● **PROBLEM A**
According to the passage on the alerting decision record, what is the only change needed to fall back to AMP if the CloudWatch OTLP preview breaks?
● **PROBLEM B**
Pick up the passage on alerting decision records after its last sentence and write the next part.

Add AlertTopicArn parameter and HasAlertTopicArn condition to the stack’s template.yaml.
Add ALERT_TOPIC_ARN to the stack’s vars.sh in the infrastructure repo.
Add AlertTopicArn to parameter_overrides in the stack’s samconfig.toml.j2.

Decision Records

DR-1: CloudWatch OTLP over self-hosted Prometheus or AMP

We chose the CloudWatch OTLP endpoint (public preview, April 2026) over deploying a full Prometheus + AlertManager + Grafana stack or Amazon Managed Prometheus (AMP). This unifies all alerting — existing CloudWatch Alarms (Lambda errors, DLQ depth, SLO) and new PromQL alarms — under one system with one notification path (SNS). No new managed services to provision. The PromQL subset is sufficient for our alert rules. Preview status is acceptable at our scale (~400-600 series, 6 clusters): if the preview breaks, existing alarms are unaffected and the fallback path (switch to AMP) only requires changing the OTel Collector exporter config.

● **RECORDS PROVIDED**

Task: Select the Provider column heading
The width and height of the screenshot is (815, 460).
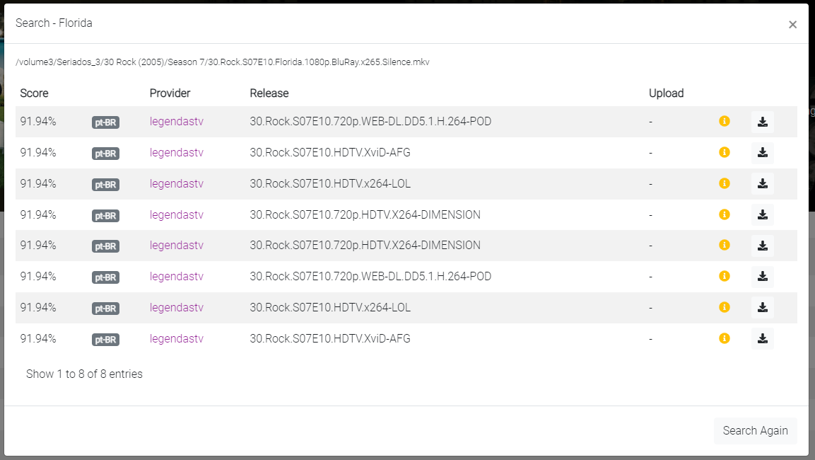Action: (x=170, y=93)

==

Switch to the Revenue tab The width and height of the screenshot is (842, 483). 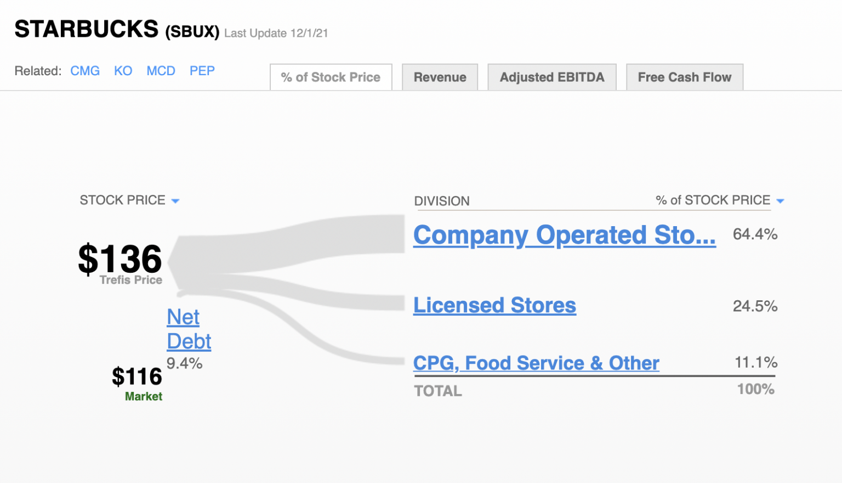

● **EXERCISE RESPONSE A**
Changing the OTel Collector exporter config.

● **EXERCISE RESPONSE B**
DR-2: OTel Collector over CloudWatch Agent or Prometheus agent

The OTel Collector (contrib distribution) is the only tool that natively bridges Prometheus scraping to CloudWatch OTLP in a single binary. The CloudWatch Agent drops histograms and is limited to 30 dimensions. A Prometheus agent requires AMP as intermediary (remote_write targets AMP, not CloudWatch OTLP). The OTel Collector handles all scrape targets uniformly and its exporter is the only config that changes if we switch backends.

DR-3: kube-state-metrics over OTel k8s_cluster receiver

kube-state-metrics (KSM) exposes kube_* Prometheus metrics — the industry standard used by every community alert rule (kubernetes-mixin, CKI). The OTel Collector k8s_cluster receiver emits different metric names (k8s.deployment.available etc.), has documented parity gaps, and is still beta. Using KSM means all PromQL alert rules from the community work without translation.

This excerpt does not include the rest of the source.